The Persistence of Yiddish
by Jeremy Dauber

Few languages resonate as powerfully as Yiddish in the minds of those who do not speak them. Whether representing an obscure link to lost family history, a sacred symbol of a murdered people, or simply a repository of funny words, the language itself means something, regardless of its words' content: When an abandoned Jewish demon in an Isaac Bashevis Singer story derives his meager sustenance from the printed alphabet in a Yiddish storybook, saying that "the letters are Jewish," we know exactly what he means. Yiddish redt zikh, Yiddish speaks itself, the old saying goes. In a time when few are qualified to understand what precisely it's saying, Aaron Lansky and Dovid Katz are here to help.

It is almost certain that the National Yiddish Book Center, founded by Mr. Lansky, is one of the few cultural institutions ever devised that has actually and definitively completed the mission it set for itself. At the end of the 1970s, Mr. Lansky, at that time a graduate student in Yiddish at McGill University, decided to take a leave of absence to "save the world's Yiddish books before it was too late." He thought there were about 75,000 books and that the project would take two years.

Prompt: Translate this sentence from the passage on Yiddish into Spanish: "He thought there were about 75,000 books and that the project would take two years."

Material provided:
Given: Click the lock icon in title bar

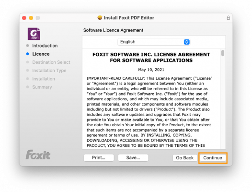Looking at the screenshot, I should pos(228,18).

Answer below: Pensaba que había unos 75.000 libros y que el proyecto llevaría dos años.